The way it happens, you can't say for sure where nvidia
module is poking around because sometimes the crash is related to vfs
sometimes with rcu_schedule
. It happened to me right after decrypting my secondary NVMe, but it also happened right before trying to launch sddm
so it is pretty random. Some folks reported it happened during upgrades when udev
was triggered, but I didn't have that more catastrophic version of this problem (yet), having to deal with the system running and maybe breaking my initrd or package database.
The available options to mitigate this situation are:
- Revert back to version 545 or 535 with
dkms
- Use the beta version 555. It looks like it is stable enough from the standpoint of this bug.
- Use the following workaround involving disabling
udev
triggers and setting some kernel command line related to GSP firmware.
Nvidia Thread: Series 550 freezes laptop
Zero problems on 3 of my laptops with fedora 40 and the rpmfusion version or manual install. No issues with 555 beta either (which runs damned smooth).
Yup. Fedora seems to have patches to it's kernel that mitigates the situation.
There is one Debian report where the guy stated that using the open kernel drivers fixed the issue, and multiple reports for openSUSE where it crashes during shutdowns only, and that systemctl reboot does not reproduces the issue
Did you have the chance to review `audit.log` to check if any protection(selinux, fapolicyd) was triggered and could be limiting the `nvidia` module for good?
Zero problems on 3 of my laptops with fedora 40 and the rpmfusion version or manual install.

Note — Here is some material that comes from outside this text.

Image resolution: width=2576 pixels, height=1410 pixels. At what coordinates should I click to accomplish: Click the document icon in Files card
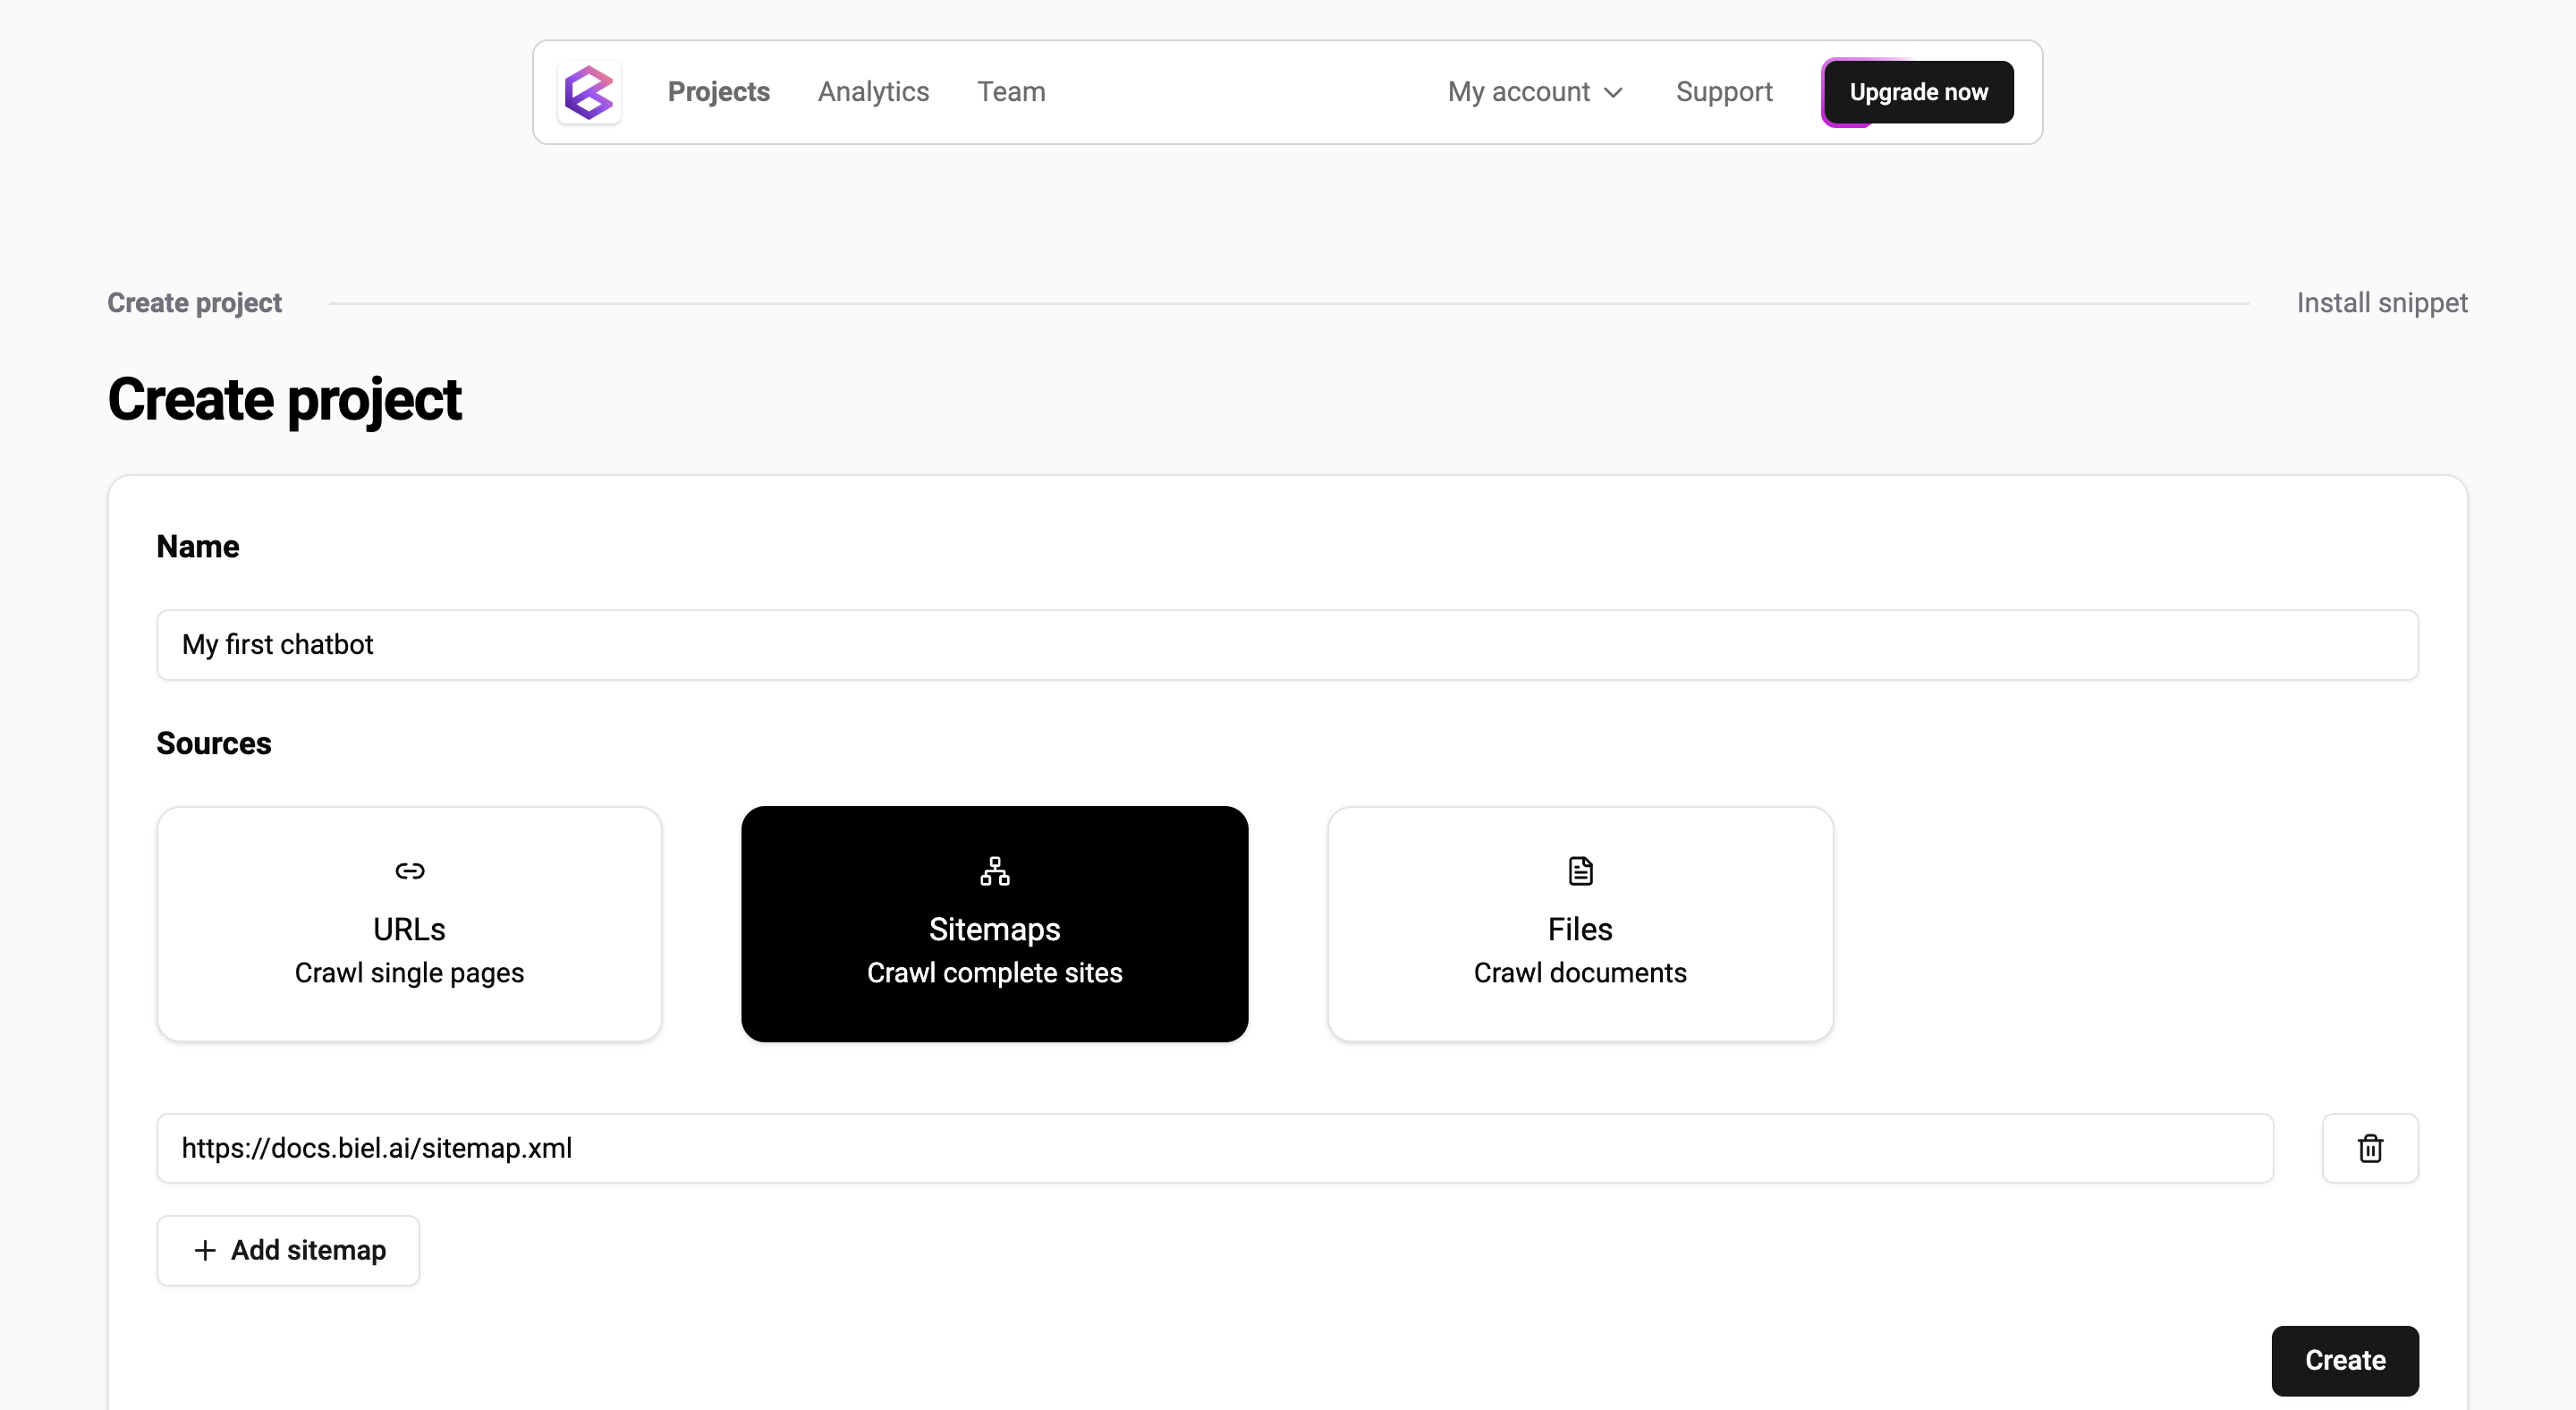[x=1580, y=870]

No issues with 555 beta either (which runs damned smooth).reports for openSUSE where it crashes during shutdowns only, and that systemctl reboot does not reproduces the issue
I somehow find the openSUSE Tumbleweed report strange. As the user runs Kernel 6.8 because an up-to-date TW should run 6.9.3.
Which somehow leads me to suspect that the user might be missing a few patches / fixes and issues are to be expected.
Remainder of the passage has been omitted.